Input data:
◆ ◆ ◆ ◆ ◆ ◆ ◆
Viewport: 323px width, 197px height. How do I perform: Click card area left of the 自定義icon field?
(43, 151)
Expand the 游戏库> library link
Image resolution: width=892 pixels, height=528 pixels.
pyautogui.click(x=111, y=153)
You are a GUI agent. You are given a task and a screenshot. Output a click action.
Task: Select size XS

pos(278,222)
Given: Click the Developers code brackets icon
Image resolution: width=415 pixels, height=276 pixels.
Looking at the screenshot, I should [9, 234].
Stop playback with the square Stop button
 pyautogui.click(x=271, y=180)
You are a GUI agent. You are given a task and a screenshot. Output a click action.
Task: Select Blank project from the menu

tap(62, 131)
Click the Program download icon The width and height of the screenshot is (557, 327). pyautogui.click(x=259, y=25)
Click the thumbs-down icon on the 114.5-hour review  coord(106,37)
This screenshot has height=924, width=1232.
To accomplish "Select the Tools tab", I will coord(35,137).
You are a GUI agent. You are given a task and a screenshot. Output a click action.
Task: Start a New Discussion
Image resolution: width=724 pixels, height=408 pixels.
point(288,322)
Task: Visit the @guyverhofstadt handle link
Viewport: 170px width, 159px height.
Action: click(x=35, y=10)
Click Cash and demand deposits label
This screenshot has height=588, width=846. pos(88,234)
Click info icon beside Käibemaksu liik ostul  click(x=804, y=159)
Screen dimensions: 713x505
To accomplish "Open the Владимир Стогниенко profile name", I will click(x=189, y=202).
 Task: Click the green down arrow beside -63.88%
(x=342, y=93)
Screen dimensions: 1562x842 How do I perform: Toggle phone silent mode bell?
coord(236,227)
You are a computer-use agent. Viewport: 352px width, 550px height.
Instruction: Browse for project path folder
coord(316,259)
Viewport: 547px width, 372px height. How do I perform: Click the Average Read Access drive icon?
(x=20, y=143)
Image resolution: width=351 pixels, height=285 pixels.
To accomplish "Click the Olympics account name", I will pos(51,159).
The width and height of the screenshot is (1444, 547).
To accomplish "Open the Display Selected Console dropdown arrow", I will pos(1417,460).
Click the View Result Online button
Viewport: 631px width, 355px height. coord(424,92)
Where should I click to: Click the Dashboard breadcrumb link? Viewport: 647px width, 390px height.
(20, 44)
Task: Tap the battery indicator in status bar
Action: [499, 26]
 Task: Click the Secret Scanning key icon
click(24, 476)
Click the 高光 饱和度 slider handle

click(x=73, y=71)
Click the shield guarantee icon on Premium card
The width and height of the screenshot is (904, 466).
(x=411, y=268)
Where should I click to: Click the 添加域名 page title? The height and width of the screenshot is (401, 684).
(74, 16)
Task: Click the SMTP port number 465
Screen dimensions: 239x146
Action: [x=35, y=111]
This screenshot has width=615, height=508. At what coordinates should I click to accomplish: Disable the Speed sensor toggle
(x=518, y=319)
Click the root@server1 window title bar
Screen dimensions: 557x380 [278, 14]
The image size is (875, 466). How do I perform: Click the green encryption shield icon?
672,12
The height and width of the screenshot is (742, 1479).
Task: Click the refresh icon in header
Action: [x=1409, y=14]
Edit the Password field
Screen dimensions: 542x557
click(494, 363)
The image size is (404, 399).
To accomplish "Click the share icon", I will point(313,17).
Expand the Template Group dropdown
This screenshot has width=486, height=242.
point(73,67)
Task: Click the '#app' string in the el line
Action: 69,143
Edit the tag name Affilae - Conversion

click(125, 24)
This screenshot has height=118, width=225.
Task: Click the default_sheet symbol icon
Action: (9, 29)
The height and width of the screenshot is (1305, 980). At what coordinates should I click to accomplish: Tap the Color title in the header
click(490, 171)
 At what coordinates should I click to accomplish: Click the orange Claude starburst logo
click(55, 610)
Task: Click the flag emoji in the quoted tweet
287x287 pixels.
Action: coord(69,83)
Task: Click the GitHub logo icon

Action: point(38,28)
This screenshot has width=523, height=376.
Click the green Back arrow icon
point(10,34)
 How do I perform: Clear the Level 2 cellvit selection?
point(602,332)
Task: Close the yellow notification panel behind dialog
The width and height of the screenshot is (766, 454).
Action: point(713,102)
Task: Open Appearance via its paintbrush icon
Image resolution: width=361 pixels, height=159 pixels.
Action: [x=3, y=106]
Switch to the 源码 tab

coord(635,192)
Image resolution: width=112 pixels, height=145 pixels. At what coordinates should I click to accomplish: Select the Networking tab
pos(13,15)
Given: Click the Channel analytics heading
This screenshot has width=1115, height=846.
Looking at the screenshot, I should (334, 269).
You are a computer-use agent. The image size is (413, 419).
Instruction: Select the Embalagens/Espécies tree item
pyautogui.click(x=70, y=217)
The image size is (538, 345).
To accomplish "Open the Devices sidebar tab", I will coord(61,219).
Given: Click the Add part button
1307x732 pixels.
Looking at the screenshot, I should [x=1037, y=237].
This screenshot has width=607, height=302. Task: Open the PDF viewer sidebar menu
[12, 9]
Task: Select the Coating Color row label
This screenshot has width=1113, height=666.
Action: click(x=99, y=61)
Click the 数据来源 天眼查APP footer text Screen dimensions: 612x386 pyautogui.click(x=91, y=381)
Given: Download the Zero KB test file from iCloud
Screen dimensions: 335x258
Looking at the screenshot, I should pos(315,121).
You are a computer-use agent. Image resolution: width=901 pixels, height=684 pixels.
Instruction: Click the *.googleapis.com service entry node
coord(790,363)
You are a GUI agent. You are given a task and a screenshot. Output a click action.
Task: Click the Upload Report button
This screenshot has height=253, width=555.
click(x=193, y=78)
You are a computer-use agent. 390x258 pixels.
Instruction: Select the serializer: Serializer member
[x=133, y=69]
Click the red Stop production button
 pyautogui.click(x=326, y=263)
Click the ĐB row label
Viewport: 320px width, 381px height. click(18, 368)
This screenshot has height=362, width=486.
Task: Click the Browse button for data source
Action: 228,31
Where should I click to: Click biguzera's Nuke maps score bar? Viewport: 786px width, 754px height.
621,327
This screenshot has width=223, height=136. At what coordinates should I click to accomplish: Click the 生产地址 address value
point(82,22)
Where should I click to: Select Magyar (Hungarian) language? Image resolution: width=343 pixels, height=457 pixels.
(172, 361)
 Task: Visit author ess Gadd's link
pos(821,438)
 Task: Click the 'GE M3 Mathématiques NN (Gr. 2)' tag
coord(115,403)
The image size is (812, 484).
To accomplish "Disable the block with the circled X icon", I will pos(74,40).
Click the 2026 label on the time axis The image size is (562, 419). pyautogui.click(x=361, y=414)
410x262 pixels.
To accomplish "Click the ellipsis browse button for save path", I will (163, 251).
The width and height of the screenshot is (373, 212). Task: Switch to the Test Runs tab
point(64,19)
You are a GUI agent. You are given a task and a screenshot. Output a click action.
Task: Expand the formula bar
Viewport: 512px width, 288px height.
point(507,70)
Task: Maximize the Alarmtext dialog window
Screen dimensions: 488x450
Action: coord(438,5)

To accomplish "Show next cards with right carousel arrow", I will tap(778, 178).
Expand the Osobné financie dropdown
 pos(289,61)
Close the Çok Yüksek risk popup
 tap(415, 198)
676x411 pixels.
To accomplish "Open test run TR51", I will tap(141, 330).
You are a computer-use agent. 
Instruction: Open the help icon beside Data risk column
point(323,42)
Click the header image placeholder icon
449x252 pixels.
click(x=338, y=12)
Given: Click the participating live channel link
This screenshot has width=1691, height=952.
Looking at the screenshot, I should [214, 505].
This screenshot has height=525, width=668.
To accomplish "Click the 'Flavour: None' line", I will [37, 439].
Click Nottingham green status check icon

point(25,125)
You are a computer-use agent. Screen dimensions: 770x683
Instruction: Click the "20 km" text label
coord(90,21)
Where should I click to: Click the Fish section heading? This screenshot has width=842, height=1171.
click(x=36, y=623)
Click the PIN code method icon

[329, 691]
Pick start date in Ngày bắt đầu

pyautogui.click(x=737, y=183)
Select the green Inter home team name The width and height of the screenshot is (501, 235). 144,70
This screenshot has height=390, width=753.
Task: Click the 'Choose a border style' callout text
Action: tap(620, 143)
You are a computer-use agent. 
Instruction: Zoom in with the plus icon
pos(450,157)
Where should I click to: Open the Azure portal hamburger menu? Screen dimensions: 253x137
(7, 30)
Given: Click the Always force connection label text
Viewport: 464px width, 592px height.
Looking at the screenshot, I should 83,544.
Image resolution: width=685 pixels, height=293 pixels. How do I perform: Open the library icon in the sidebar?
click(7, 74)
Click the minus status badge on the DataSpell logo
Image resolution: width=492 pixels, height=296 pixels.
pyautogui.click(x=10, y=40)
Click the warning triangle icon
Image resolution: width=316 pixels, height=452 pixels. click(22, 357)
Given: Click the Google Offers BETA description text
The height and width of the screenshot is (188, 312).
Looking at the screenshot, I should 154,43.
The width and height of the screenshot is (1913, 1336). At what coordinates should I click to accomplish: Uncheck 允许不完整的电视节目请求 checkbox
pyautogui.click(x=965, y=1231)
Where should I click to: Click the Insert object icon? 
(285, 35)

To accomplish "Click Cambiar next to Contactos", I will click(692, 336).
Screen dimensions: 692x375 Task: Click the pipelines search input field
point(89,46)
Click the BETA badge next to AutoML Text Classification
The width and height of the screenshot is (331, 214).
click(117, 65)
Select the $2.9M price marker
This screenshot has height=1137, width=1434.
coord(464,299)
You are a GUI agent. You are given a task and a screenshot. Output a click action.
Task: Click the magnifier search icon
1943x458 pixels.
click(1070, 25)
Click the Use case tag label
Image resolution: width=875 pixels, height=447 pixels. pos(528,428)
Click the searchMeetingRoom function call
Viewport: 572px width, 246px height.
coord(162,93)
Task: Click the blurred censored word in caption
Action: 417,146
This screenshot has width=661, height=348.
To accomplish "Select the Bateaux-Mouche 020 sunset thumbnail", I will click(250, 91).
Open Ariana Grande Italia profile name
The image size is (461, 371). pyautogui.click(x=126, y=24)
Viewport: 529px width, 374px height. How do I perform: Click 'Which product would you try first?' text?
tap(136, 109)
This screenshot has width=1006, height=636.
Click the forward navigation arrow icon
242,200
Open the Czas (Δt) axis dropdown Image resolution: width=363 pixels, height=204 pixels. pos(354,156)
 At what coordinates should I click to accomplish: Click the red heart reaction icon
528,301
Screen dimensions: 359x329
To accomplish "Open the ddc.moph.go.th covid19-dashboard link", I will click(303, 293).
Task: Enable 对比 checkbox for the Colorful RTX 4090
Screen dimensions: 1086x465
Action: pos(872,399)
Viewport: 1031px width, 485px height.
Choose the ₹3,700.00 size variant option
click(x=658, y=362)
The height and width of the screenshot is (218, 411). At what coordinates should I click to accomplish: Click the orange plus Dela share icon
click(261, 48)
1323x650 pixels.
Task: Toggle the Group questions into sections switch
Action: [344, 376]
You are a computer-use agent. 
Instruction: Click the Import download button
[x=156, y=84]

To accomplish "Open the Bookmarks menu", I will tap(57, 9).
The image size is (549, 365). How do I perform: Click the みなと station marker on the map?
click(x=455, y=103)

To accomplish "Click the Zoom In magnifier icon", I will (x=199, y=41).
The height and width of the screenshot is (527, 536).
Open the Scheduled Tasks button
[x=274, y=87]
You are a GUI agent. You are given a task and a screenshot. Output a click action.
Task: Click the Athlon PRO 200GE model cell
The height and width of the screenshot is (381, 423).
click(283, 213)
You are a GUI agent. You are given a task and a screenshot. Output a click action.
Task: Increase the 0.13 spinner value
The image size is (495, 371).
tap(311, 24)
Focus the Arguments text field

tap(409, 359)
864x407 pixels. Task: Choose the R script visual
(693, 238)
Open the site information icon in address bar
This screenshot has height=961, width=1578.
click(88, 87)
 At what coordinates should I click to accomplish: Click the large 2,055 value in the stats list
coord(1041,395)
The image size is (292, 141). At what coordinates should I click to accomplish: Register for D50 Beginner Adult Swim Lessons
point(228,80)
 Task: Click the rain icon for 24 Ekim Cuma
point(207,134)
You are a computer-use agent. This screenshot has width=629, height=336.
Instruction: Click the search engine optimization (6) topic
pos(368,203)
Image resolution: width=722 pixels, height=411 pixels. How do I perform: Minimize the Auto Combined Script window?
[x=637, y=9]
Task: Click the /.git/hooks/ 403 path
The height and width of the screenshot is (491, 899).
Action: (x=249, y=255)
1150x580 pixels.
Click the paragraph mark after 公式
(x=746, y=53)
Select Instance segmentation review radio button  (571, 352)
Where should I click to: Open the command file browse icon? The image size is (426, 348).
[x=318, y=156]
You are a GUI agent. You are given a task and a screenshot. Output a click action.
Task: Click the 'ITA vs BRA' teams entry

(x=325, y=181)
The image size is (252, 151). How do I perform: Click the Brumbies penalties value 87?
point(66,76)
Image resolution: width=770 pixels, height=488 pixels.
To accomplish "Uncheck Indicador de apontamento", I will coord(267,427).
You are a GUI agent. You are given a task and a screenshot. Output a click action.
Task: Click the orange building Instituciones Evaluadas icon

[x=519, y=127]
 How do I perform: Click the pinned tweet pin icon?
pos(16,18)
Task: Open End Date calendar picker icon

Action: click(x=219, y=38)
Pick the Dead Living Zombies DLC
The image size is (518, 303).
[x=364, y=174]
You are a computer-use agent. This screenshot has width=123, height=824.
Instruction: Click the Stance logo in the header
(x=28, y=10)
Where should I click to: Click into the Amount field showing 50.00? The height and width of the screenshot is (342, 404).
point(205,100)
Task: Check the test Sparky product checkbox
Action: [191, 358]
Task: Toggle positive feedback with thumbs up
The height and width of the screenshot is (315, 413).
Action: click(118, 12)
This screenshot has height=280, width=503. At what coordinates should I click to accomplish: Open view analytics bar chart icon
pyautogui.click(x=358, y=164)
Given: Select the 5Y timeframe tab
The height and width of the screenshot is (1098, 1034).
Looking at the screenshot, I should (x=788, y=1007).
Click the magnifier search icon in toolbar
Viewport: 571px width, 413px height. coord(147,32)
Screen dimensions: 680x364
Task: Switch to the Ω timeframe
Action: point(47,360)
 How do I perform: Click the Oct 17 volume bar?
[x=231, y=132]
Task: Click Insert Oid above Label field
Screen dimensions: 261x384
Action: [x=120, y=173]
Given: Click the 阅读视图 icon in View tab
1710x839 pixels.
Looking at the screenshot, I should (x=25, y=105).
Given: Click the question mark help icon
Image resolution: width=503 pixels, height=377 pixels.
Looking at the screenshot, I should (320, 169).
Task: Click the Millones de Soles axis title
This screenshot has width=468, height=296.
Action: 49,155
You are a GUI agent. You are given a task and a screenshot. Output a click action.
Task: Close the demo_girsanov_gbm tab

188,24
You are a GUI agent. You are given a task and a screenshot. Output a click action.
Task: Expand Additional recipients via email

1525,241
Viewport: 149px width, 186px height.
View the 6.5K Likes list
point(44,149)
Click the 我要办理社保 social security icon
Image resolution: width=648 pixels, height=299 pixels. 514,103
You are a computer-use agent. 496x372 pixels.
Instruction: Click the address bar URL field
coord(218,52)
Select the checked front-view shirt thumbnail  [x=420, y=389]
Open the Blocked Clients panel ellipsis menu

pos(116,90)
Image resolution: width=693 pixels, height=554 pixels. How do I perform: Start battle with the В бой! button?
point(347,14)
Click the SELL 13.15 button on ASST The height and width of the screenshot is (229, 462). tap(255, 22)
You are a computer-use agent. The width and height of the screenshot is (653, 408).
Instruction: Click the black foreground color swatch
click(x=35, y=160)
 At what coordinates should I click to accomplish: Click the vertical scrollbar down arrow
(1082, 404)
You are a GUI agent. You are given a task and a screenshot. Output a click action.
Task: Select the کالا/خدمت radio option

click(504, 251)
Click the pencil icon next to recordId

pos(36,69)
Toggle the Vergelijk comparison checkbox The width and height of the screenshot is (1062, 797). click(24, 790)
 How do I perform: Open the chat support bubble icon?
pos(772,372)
◆ ◆ ◆ ◆ ◆ ◆ ◆
Work item:
Of all the entries above, retype exactly the lines from the line with "Click the red Stop production button" to the line with "410x262 pixels.", both included, and no others.

Answer to the exercise:
Click the red Stop production button
 pyautogui.click(x=326, y=263)
Click the ĐB row label
Viewport: 320px width, 381px height. click(18, 368)
This screenshot has height=362, width=486.
Task: Click the Browse button for data source
Action: 228,31
Where should I click to: Click biguzera's Nuke maps score bar? Viewport: 786px width, 754px height.
621,327
This screenshot has width=223, height=136. At what coordinates should I click to accomplish: Click the 生产地址 address value
point(82,22)
Where should I click to: Select Magyar (Hungarian) language? Image resolution: width=343 pixels, height=457 pixels.
(172, 361)
 Task: Visit author ess Gadd's link
pos(821,438)
 Task: Click the 'GE M3 Mathématiques NN (Gr. 2)' tag
coord(115,403)
The image size is (812, 484).
To accomplish "Disable the block with the circled X icon", I will pos(74,40).
Click the 2026 label on the time axis The image size is (562, 419). pyautogui.click(x=361, y=414)
410x262 pixels.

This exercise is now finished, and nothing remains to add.